Collected data entries:
========================================================================

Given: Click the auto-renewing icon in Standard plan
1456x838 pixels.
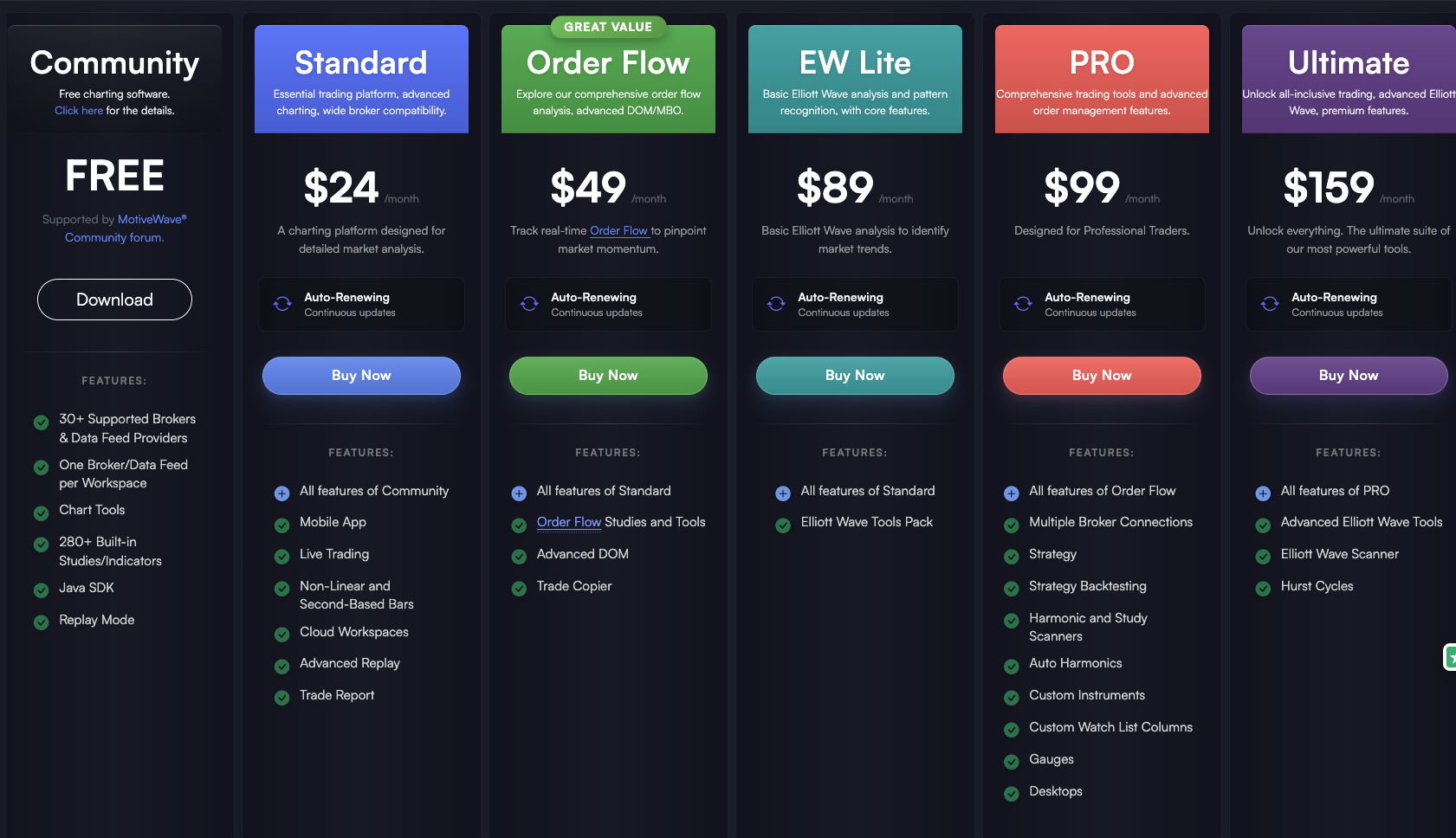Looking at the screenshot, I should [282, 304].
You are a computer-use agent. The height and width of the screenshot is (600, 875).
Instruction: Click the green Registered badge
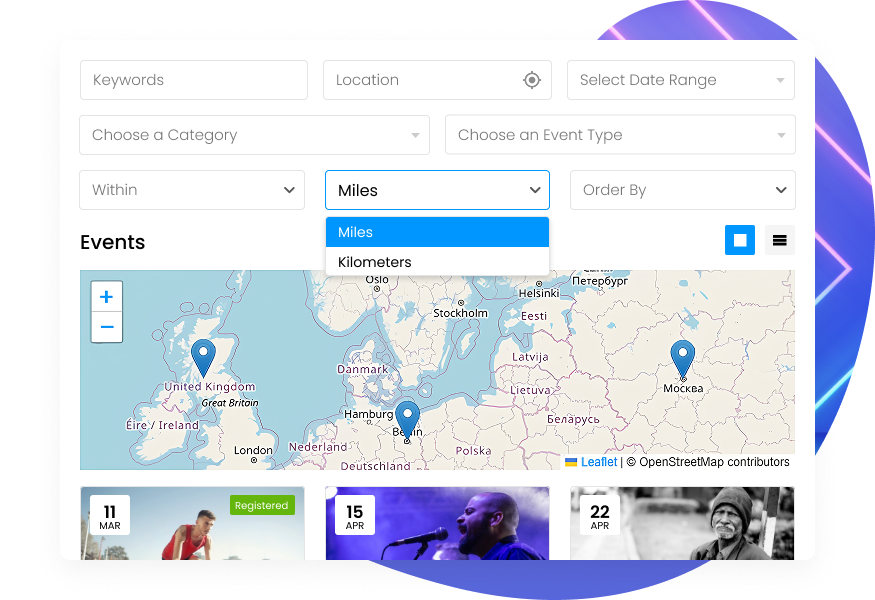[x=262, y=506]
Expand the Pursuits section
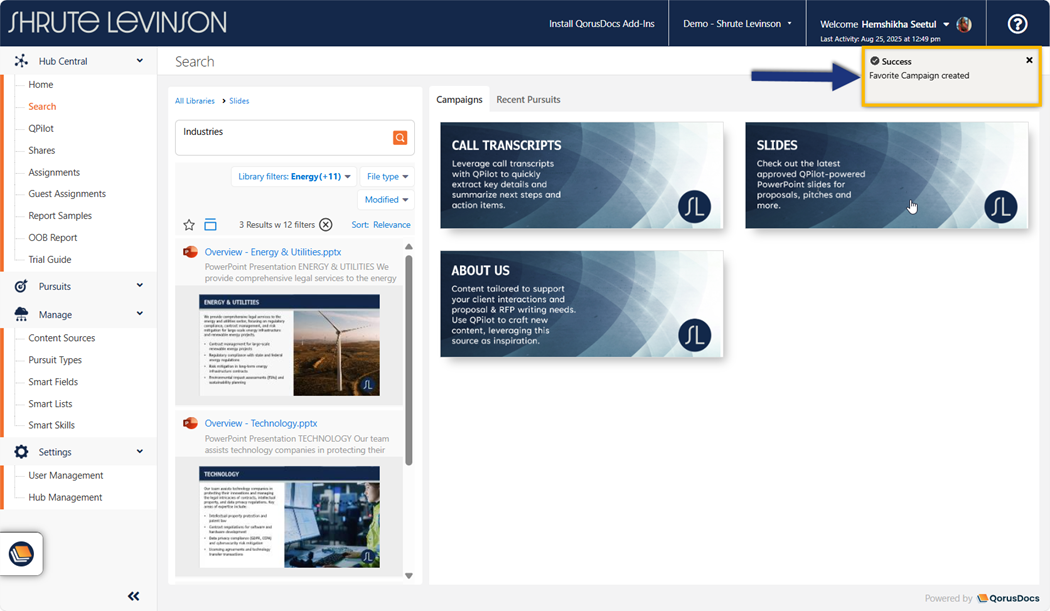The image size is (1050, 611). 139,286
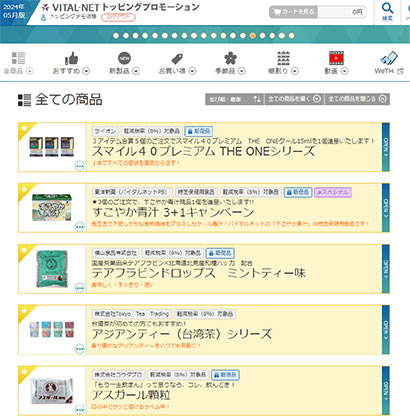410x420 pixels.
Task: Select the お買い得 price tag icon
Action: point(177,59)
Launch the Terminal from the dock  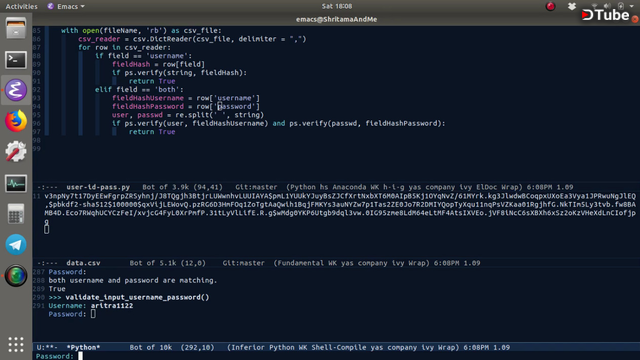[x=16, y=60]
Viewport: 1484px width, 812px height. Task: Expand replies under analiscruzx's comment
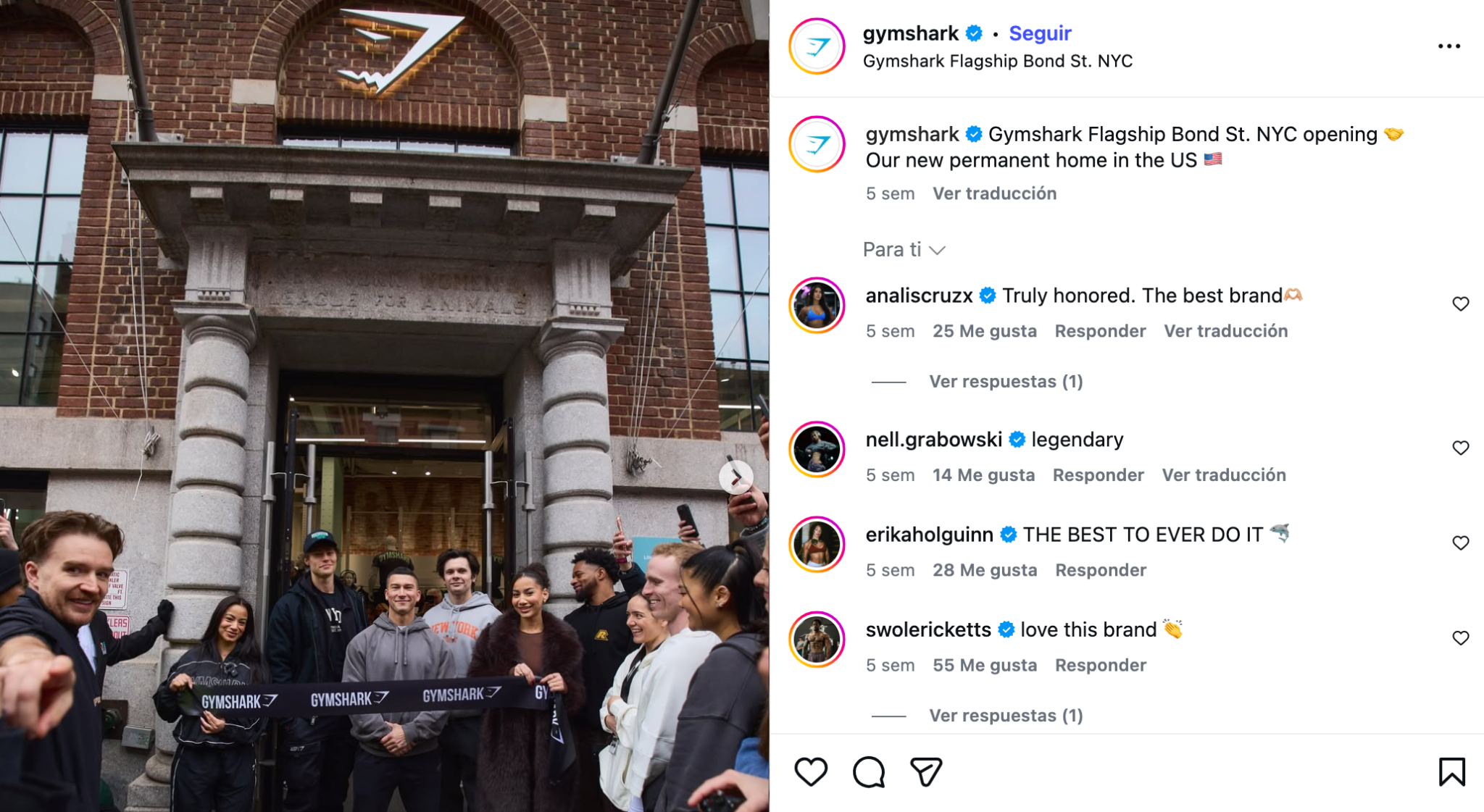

========================================================================

* _WHAT THE EXERCISE ASKS_
From the records above, count the lines in which the string "height" is found, and answer with the number alone.

* _ANSWER AREA_
2